Author’s Note: We were provided with a free copy of this novel in exchange for a fair and honest review.
Plot and Storyline Quality (3 points)
Looking Into You has great plot and storyline quality. Of course, we’ve come to expect no less from Fabry’s exceptional writing style. The novel brings to an end the unfinished story of an original character who we first met in Every Waking Moment. While at first glance this book may seem to be a typical sequel, it is not because it expounds on the qualities of the original novel by telling another part of the story, rather than simply regurgitating the same concepts. In the book, Treha will finally discover the piece of her life that has always been missing, and Paige Redwine will find healing for a choice she made long ago that changed the course of her life. The novel opens with the news that because of Treha’s success in the local junior college, and her improved mental and physical health state, she has been accepted to a faith-based college that is located only hours away from her current home with Miriam and Charlie Howard. Miriam is reluctant to let her go off on her own, but knows that Treha needs to learn how to live a healthy, independent life. Treha quickly finds that college is not what she expected, and that friends are not always who they appear to be. Paige Redwine is an established college professor who has hit continually hit a writer’s block on her long-anticipated doctoral dissertation about mothers and daughters. She is also struggling to be open and honest in her on again/off again relationship with a man who is willing to help her face the shadows of her past. In the midst of her inner turmoil, Paige’s fragile grip on sanity will be shaken in two ways. As circumstances begin to make both women question their purpose, each will have to turn to the One who loves the most. This plot, as with many of Fabry’s books, has great potential to be a Christian film. Yet, because of some predictable plot elements, it falls just short of a perfect score. However, this is a powerful pro-life tale that is definitely worth both a read and consideration by future filmmakers.

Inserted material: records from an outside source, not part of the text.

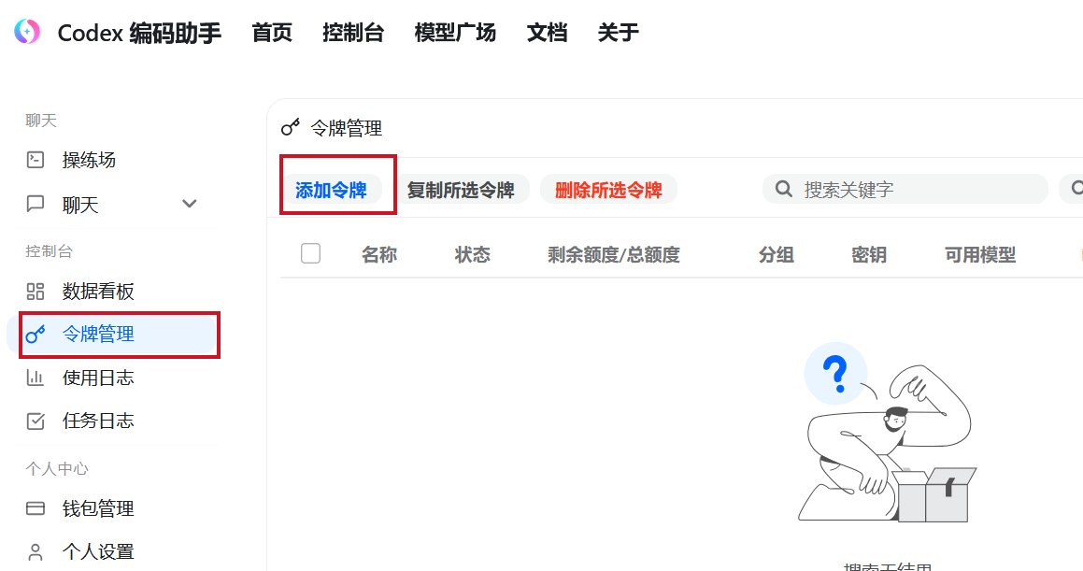Go to 首页 in top navigation
This screenshot has width=1083, height=571.
click(272, 33)
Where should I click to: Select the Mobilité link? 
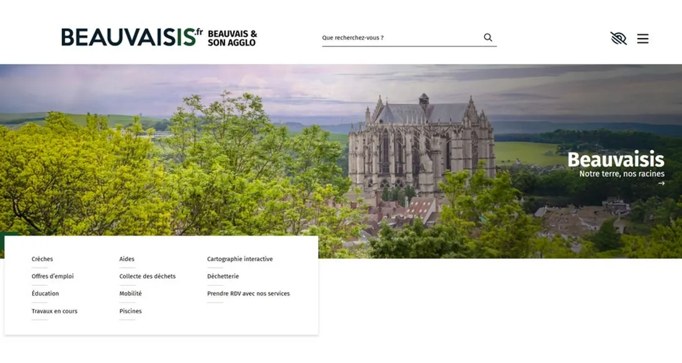click(130, 294)
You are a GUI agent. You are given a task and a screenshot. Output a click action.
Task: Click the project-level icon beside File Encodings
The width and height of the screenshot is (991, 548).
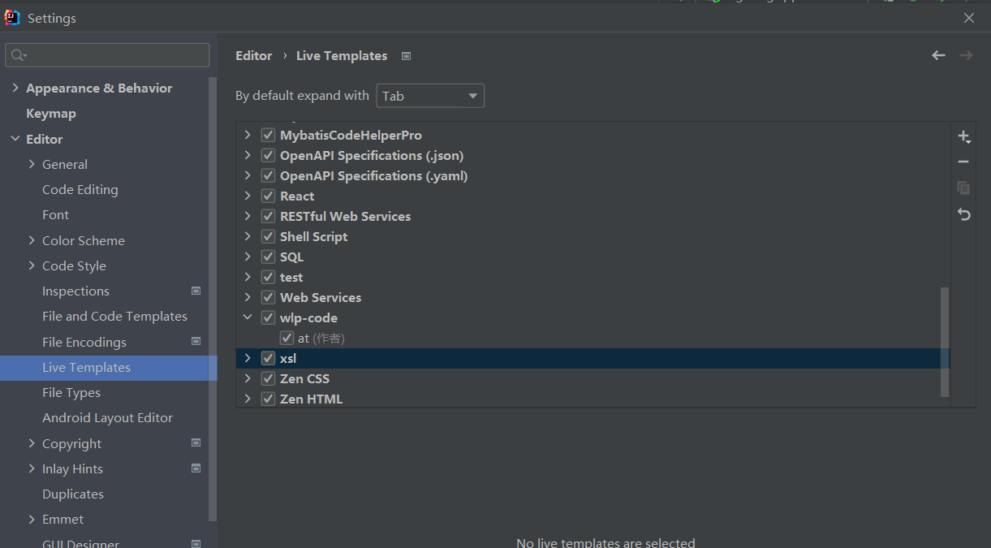[x=196, y=342]
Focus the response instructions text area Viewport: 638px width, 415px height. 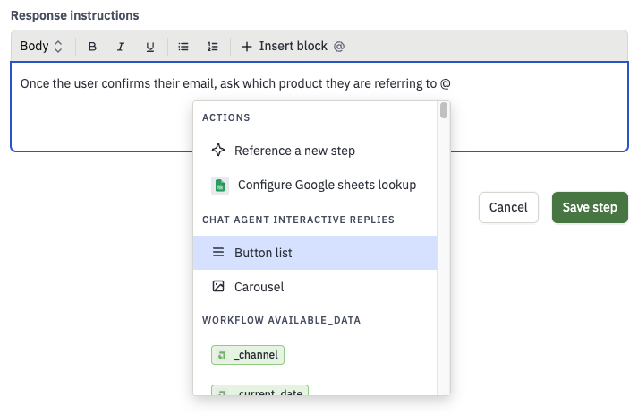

Character Development (3.5 points)
Fabry’s strongest suit has always been character development, and this novel is no different. The only thing keeping him from a perfect score in this area is the use of recycled characters. However, this is simply my opinion and not necessarily a bad thing. Treha is the strongest character because she changes in response to life circumstances. Paige is also well-developed and relatable, furthermore, her backstory and present circumstances interact well to create the bulk of the plot-line. The only other negative element to point out here is that some of the secondary characters could have used just a hair more development. Yet, in comparison to many other authors, there are few who are better than Fabry at crafting well-rounded characters.
Creativity & Originality (1.5 points)
Finally, Fabry does a great job with this novel by adding creative and original characteristics to a cast of known characters. This fact earned him an almost perfect score in the area of creativity and originality for crafting what is perhaps the best ever Christian sequel to date. My favorite thing about the novel is the unique and poignant look it takes at the pro-life argument. The pro-life message is not shoved down one’s throat, rather, it is gently weaved into the fibers of the story to create an inarguable point that cannot be ignored. What would life be like if a loved one had never existed? His message is clear, all life is precious and only God has the authority to create it and take it away. In conclusion, great job Mr. Fabry, this is another one for the record books.